Robert B. Weide

A Sketch of Robert B. Weide's Career

After being rejected from USC's film school for the third time, Bob Weide figured he was destined to become a film-maker.

In 1982, at the age of 22, he produced The Marx Brothers in a Nutshell, a documentary tribute to his first love(s) which became one of the highest-rated programs in PBS history.

Two years later, he produced and directed The Great Standups: Sixty Years of Laughter for HBO. In 1986 he received the national prime-time Emmy Award for W. C. Fields Straight Up, honored as the year's Outstanding Informational Special.

In 1989, Weide produced, wrote and directed Mort Sahl: The Loyal Opposition, which aired on PBS' ''American Masters'' series. From 1990-'94 he served as Vice President of Development for Rollins & Joffe Productions (producers of Woody Allen's films) where he executive-produced Larry Gelbart's critically acclaimed political satire, Mastergate for the Showtime Network and Rick Reynolds' one-man confessional, Only The Truth Is Funny. He has also produced the HBO specials But Seriously, Folks and The Lost Minutes of Billy Crystal.

1996 saw the release of Weide's first feature film as writer/producer, Mother Night, based on the novel by Kurt Vonnegut. The film starred Nick Nolte, John Goodman, Alan Arkin, Sheryl Lee, and Kirsten Dunst.

In 1998, Weide completed a twelve year labor-of-love, his acclaimed documentary Lenny Bruce: Swear to Tell the Truth. His efforts were rewarded with an Academy Award nomination for Best Feature Documentary, followed in '99 with an Emmy award for the film's editing and an Emmy nomination for Outstanding Non-Fiction Special.

In 1999, HBO premiered Weide's comedy special, Larry David: Curb Your Enthusiasm, a partly real, partly embellished ''mock-umentary'' chronicling the return to stand-up by Larry David, co-creator of Seinfeld.
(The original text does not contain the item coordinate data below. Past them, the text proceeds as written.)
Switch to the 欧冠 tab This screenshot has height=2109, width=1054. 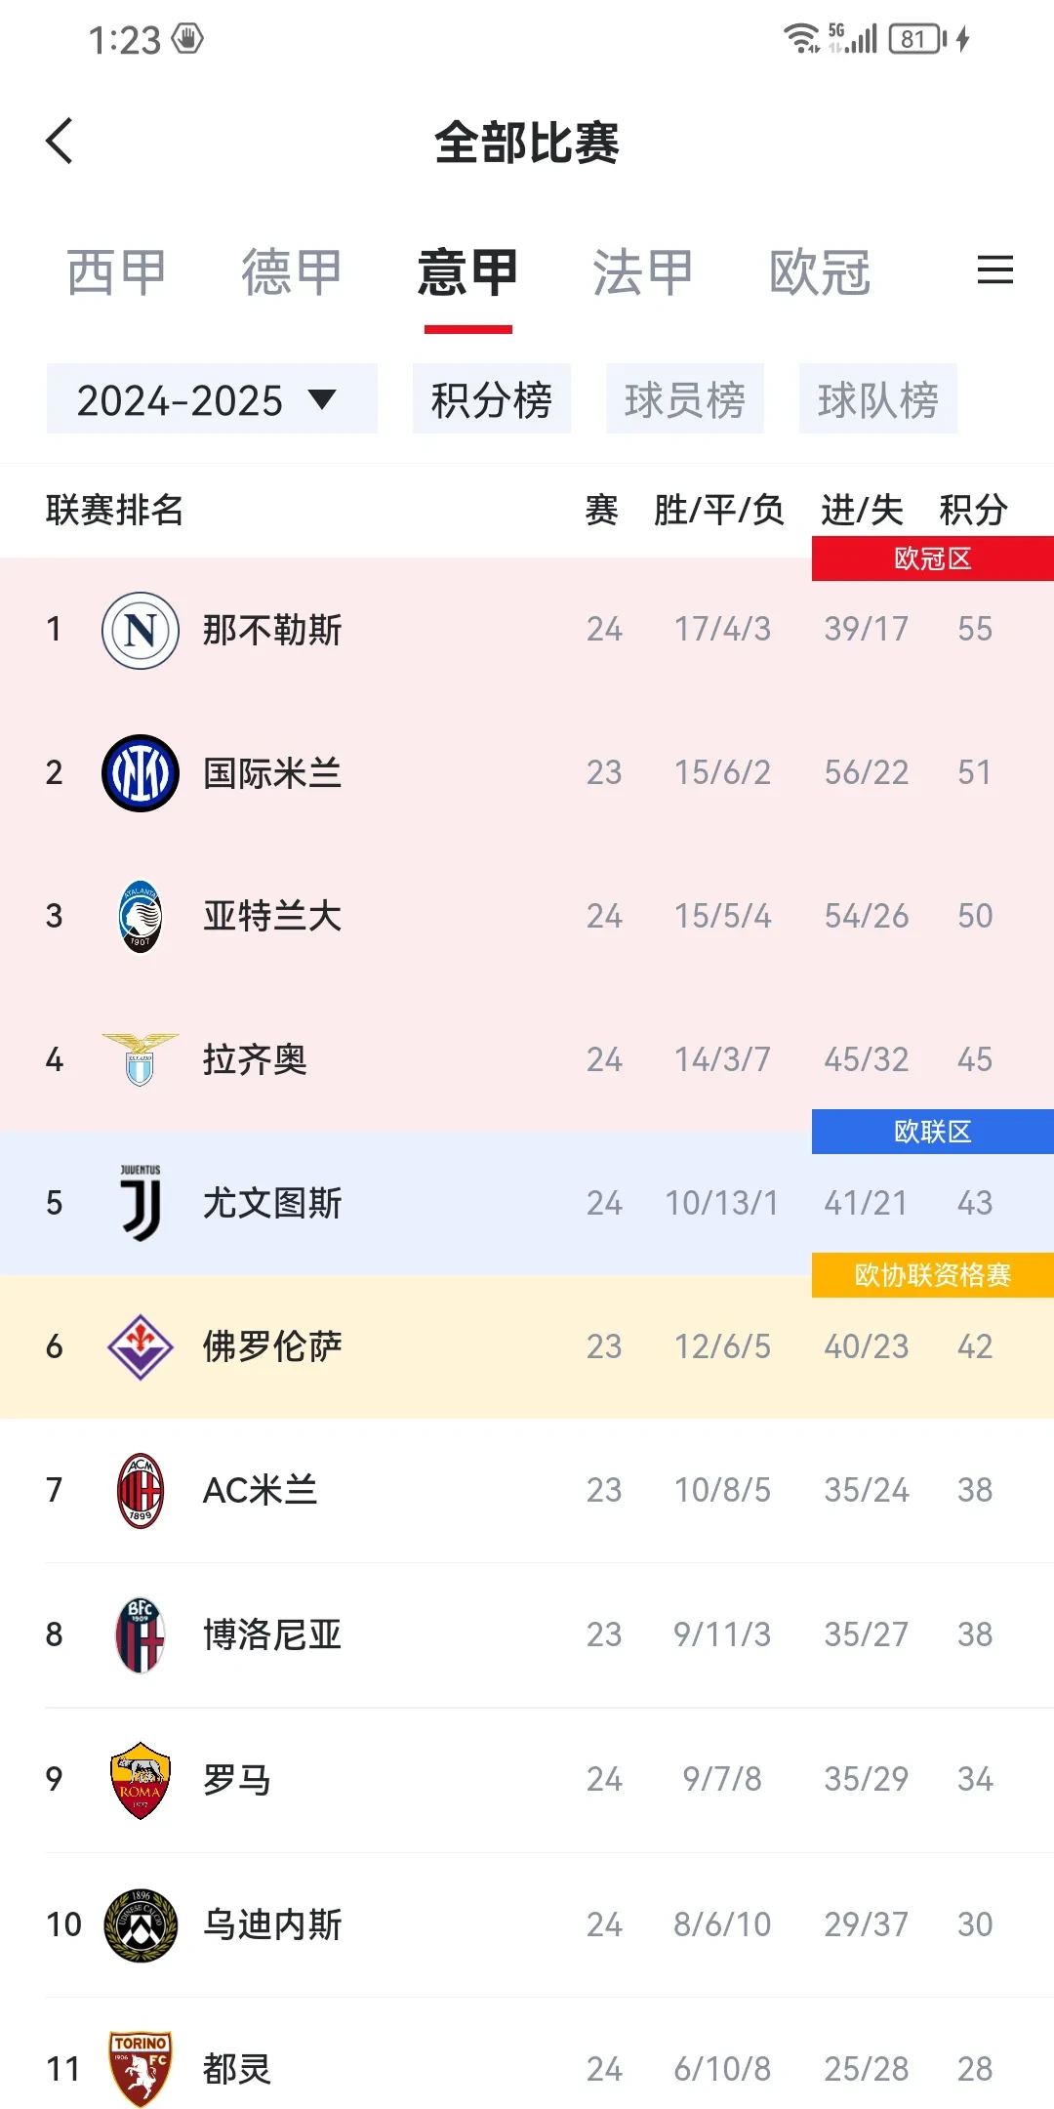tap(818, 272)
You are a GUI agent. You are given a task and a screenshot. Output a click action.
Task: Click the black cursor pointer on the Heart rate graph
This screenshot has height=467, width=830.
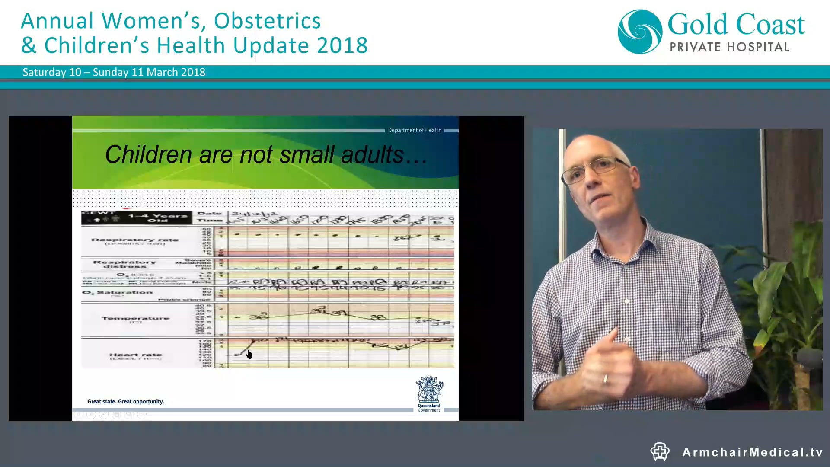(x=249, y=354)
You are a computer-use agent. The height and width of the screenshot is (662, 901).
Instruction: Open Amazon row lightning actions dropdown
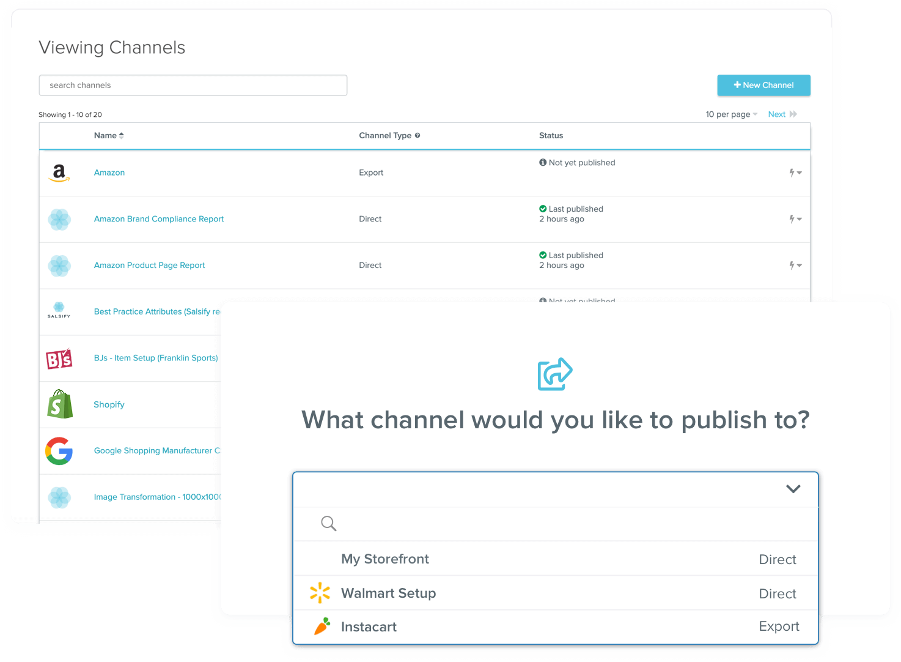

For five seasons, Weide served as the Principal Director and Executive Producer of the series based on this special, directing more than half the episodes. The series, Curb Your Enthusiasm, premiered on HBO in the Fall of 2000 to rave reviews and has so far had nine seasons on the cable network. It's currently enjoying syndication and DVD sales all over the world.

In 2001, the AFI named ''Curb'' the Comedy Series of the Year. In 2002, the show received an Emmy nomination as Outstanding Comedy Series, and Weide was nominated as Outstanding Director of a Comedy Series. ''Curb'' also received the Golden Globe Award in 2003 as Best Television Comedy Series. That same year, Weide won the Emmy Award for Comedy Direction for his Curb episode ''Krazee-Eyez Killa.'' The show itself and Weide's direction would be Emmy nominated for four years running. After a two year hiatus from the series, Weide returned to direct Season Eight's ultimate "water cooler" episode, "Palestinian Chicken" which brought him the prestigious DGA Award (Directors Guild of America) for Comedy Direction, and another Emmy Award nomination for the same. To-date, Weide has directed 28 episodes of the series.

In 2008, Weide completed his first feature as director, How to Lose Friends & Alienate People, starring Simon Pegg (''Shaun of the Dead,'' ''Hot Fuzz''), Kirsten Dunst, Jeff Bridges, Gillian Anderson, Danny Huston, Megan Fox (''Transformers''), and Max Minghella. Upon the film's release in October, 2008, it became the #1 film in the UK, and remained among the top 10 box office performers for a month.

Weide successfully returned to his documentary roots in 2011 with his critically acclaimed, "Woody Allen: A Documentary," a 2-part, 3.5 hour special on the comic icon. Weide was granted unprecedented access as he filmed the director in his home, on set, in the editing room, at the Cannes Film Festival, and reminiscing through his boyhood neighborhood in Brooklyn, NY. The program premiered in the US on PBS' "American Masters," and is now being broadcast and screened theatrically all over the world. It has also been honored with two Emmy nominations; for Weide's direction, and as Outstanding Informational series (American Masters).

Weide's British comedy/drama series, Mr. Sloane, starring Nick Frost and Olivia Colman, aired in the spring of 2014 on Sky Atlantic (UK). Weide created, wrote, and directed the six-part series which garnered overwhelmingly positive response from viewers and critics. "Hilarious and touching all at once." "The best comedy of the year."

The summer of 2014 saw the release of the feature film "The Giver," for which Weide co-wrote the screenplay. The film, based on Lois Lowry’s Newbery-award winning YA novel stars Jeff Bridges, Meryl Streep and Brenton Thwaites.

2018 will finally see the release of Weide's latest documentary, Kurt Vonnegut: Unstuck In Time which he commenced filming in 1988. It not only provides a definitive account of the author's life, but also documents Weide's evolving friendship with his subject, and the journey to complete the film after more than three decades.